A "special edition" series, titled April Showers Bring May Flowers: Bloom (ブスに花束を。～Bloom～, Busu ni Hanataba o: Bloom), was serialized in Young Ace from March 4 to September 4, 2025.

In June 2024, Yen Press announced that they licensed the series for English publication beginning in November 2024.

====Volumes====

| No. | Original release date | Original ISBN | English release date | English ISBN |
|---|---|---|---|---|
| 1 | November 4, 2016 | 978-4-04-104884-9 | November 26, 2024 | 979-8-8554-1208-6 |
| 2 | July 4, 2017 | 978-4-04-105648-6 | April 15, 2025 | 979-8-8554-1210-9 |
| 3 | December 29, 2017 | 978-4-04-106396-5 | July 15, 2025 | 979-8-8554-1212-3 |
| 4 | July 4, 2018 | 978-4-04-107056-7 | February 24, 2026 | 979-8-8554-1214-7 |
| 5 | December 29, 2018 | 978-4-04-107734-4 | June 23, 2026 | 979-8-8554-1216-1 |
| 6 | July 4, 2019 | 978-4-04-107735-1 | — | — |
| 7 | December 28, 2019 | 978-4-04-108933-0 | — | — |
| 8 | July 4, 2020 | 978-4-04-109635-2 | — | — |
| 9 | December 28, 2020 | 978-4-04-109636-9 | — | — |
| 10 | August 3, 2021 | 978-4-04-111456-8 | — | — |
| 11 | February 4, 2022 | 978-4-04-111457-5 | — | — |
| 12 | November 4, 2022 | 978-4-04-112859-6 | — | — |
| 13 | August 4, 2025 | 978-4-04-116305-4 | — | — |

===Anime===
In November 2022, it was announced that the manga would receive an anime adaptation, which was later revealed to be a television series produced by Silver Link, and directed and written by Mirai Minato, with Miwa Oshima designing the characters, and Yuki Hayashi and Shogo Yamashiro composing the music. The series aired from July 4 to September 26, 2025, on Tokyo MX and other networks. The opening theme song is "Bloom (feat. Ayumu Imazu)", performed by TWS, while the ending theme song is "Souvenir" (スーベニア, Sūbenia), performed by Glasgow.

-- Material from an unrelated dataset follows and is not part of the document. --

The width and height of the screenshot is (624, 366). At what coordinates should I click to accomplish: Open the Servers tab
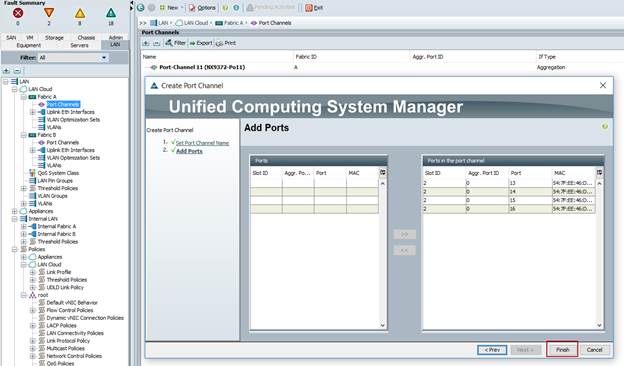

The series is streaming on Amazon Prime Video in North America.

====Episodes====

| No. | Title | Directed by | Written by | Storyboarded by | Original release date |
|---|---|---|---|---|---|
| 1 | "Unpopular Girl and Extrovert" Transliteration: "Moonna to Riajū" (Japanese: 喪女とリア充) | Mirai Minato | Mirai Minato | Mirai Minato | July 4, 2025 |
| 2 | "How to Act as an Extra" Transliteration: "Mobu Joshi no Mi no Furi Kata" (Japanese: モブ女子の身の振り方) | Mirai Minato | Nanami Hoshino | Miyana Okita | July 11, 2025 |
| 3 | "Ugly Girl and Flower on a High Peak" Transliteration: "Moonna to Takane no Hana" (Japanese: 喪女と高嶺の花) | Mirai Minato | Michiko Yokote | Yūichi Nihei | July 18, 2025 |
| 4 | "Ugly Girl and Boys Nowadays" Transliteration: "Moonna to Ima Doki Danshi" (Japanese: 喪女と今ドキ男子) | Yamato Ouchi | Nanami Hoshino | Keiichiro Kawaguchi | July 25, 2025 |
| 5 | "I Don't Understand Girls" Transliteration: "Joshi tte Wakannai" (Japanese: 女子ってわかんない) | Mirai Minato | Misaki Morie | Mirai Minato | August 1, 2025 |
| 6 | "Girls Are a Pain" Transliteration: "Joshi tte Mendokusai" (Japanese: 女子ってめんどくさい) | Yamato Ouchi | Michiko Yokote | Yamato Ouchi | August 8, 2025 |
| 7 | "Go Forth, Summer Break" Transliteration: "Susume! Natsuyasumi" (Japanese: 進め！夏休み) | Masahiro Hosoda [ja] | Nanami Hoshino | Noumin6 | August 15, 2025 |
| 8 | "The Only Day in a Year to Become the Main Cast" Transliteration: "Toshi ni Ichido no Shuyaku-bi" (Japanese: 年に一度の主役日) | Hiroshi Maejima & Nobutaka Chikahashi | Misaki Morie | Keiichiro Kawaguchi | August 22, 2025 |
| 9 | "I Want to Watch Fireworks with You" Transliteration: "Kimi to Hanabi ga Mitai" (Japanese: キミと花火が見たい) | Mirai Minato | Nanami Hoshino | Yūichi Nihei | August 29, 2025 |
| 10 | "The Sweet and Spicy Storm Area" Transliteration: "Amakute Karai, Bōfūiki" (Japanese: あまくてからい、暴風域) | Keisuke Aida | Misaki Morie | Keisuke Aida | September 5, 2025 |
| 11 | "We Can't Stay Friends" Transliteration: "Tomodachi no Mama ja Irarenai" (Japanese: 友達のままじゃいられない) | Shinya Kawatsura & Hiroaki Takagi (live stage) | Nanami Hoshino | Yūichi Nihei & Hiroaki Takagi (live stage) | September 12, 2025 |
| 12 | "Relationship Without a Name" Transliteration: "Namae no Tsukanai Kankei" (Japanese: 名前のつかない関係) | Yamato Ouchi | Nanami Hoshino | Mirai Minato | September 19, 2025 |
| 13 | "A Commonplace Love Story" Transliteration: "Doko ni Demo Aru Koi no Hanashi" (Japanese: どこにでもある恋の話) | Mirai Minato | Nanami Hoshino | Mirai Minato | September 26, 2025 |

==Reception==
The series ranked fifth in the print category of the fifth Next Manga Award in 2019.